Manolo El Gordete va être chargé de la disparition de Pedro Belmonte de la Isla.

Voilà un polar qui, malgré un sujet hautement polémique et grandement casse-gueule, s’en tire avec les honneurs, voire même avec la palme du jury … d’où le titre du roman. Enfin, le jury, en l’occurrence, c’est moi. Ce fut avec un réel plaisir de retrouver Manolo, ce flic affublé d’une panse rondelette, défenseur de la justice mais aussi ardent héraut des pauvres. Alors, forcément, cette enquête va le confronter à ses propres valeurs. C’est aussi la force de ce roman, de ne pas s’être dispersé dans les différents endroits du monde où ont eu lieu les enlèvements et de s’être concentré sur la partie espagnole de l’enquête, avec Manolo en guest star.
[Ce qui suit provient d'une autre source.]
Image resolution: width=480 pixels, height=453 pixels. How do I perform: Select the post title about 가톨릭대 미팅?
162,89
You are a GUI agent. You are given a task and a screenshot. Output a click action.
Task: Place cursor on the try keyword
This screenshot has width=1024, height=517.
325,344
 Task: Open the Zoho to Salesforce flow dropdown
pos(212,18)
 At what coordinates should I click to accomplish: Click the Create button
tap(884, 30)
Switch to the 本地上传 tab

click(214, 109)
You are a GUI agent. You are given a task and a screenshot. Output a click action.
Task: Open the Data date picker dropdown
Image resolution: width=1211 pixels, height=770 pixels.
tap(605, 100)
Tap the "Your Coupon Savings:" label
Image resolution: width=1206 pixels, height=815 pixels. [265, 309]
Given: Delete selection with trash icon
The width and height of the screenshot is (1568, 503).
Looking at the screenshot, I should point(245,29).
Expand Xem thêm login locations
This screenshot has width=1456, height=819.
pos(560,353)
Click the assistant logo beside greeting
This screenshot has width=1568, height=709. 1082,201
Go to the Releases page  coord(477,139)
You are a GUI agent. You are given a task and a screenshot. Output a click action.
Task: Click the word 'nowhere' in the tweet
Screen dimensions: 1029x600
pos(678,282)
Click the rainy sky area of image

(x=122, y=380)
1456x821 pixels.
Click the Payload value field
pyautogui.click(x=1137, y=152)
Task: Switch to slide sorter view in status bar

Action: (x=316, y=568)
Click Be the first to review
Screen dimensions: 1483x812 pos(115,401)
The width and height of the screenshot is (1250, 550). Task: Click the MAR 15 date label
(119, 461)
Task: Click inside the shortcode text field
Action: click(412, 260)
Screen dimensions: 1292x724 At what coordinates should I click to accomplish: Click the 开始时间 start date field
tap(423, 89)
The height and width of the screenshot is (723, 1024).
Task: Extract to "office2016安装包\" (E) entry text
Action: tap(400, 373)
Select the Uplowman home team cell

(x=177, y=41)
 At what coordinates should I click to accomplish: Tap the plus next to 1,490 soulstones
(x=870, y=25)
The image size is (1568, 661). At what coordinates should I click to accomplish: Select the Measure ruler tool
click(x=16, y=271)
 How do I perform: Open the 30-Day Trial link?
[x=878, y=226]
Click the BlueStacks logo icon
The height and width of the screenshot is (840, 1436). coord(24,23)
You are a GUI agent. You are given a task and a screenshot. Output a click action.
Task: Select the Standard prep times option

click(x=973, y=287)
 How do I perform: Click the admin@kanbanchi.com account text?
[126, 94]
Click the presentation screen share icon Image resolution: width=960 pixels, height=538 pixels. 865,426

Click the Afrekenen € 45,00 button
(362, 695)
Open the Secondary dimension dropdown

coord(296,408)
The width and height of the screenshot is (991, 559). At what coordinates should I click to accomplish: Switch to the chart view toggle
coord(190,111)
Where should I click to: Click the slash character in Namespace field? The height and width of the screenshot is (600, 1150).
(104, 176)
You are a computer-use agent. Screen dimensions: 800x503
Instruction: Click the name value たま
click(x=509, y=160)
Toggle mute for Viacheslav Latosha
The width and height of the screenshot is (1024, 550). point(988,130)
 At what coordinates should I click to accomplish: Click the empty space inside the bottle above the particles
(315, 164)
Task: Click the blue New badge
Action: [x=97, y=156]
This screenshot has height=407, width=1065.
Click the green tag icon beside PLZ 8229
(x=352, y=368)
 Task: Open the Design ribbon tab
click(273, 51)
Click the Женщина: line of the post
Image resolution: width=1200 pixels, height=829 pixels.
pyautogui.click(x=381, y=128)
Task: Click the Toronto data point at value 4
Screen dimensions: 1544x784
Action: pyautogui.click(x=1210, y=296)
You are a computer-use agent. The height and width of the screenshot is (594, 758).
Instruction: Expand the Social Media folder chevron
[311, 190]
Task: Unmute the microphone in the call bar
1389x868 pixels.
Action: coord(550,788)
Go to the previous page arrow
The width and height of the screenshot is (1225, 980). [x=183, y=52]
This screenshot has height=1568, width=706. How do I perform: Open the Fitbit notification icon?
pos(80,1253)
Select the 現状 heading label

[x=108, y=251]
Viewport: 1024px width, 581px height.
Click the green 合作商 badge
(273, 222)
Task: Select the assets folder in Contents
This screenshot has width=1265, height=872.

D’une lecture facile et parfaitement maîtrisée, ce roman se lit rapidement et il s’avère être un véritable plaisir, de l’enquête remarquablement menée aux interviews des grands de ce monde. Même si ce roman est une fiction, il montre quelques faits par l’intermédiaire de scènes filmées par ce groupuscule rebelle, qui sont parfaitement lucides et donc totalement intéressants. Lors d’une de ces scènes, l’auteur pointe même le désir du peuple de vouloir toujours tout payer moins cher et dénonce donc la propre responsabilité de ceux qui se révoltent contre le capitalisme.

Aussi bien dans la forme que dans le fond, ce polar qui flirte avec le roman social est une grande et belle surprise et est bigrement intéressant dans sa démonstration, sans pour autant prendre ouvertement position. Il eut été maladroit de se placer d’un coté ou de l’autre trop ouvertement. Sa forme de discours lucide et simple en fait un polar à message populaire qui mérite très largement que l’on s’y intéresse. Alors, n’hésitez pas, que vous compreniez les enjeux de l’économie ou pas, vous allez vibrer et rager en lisant ce roman, qui est de plus un excellent divertissement.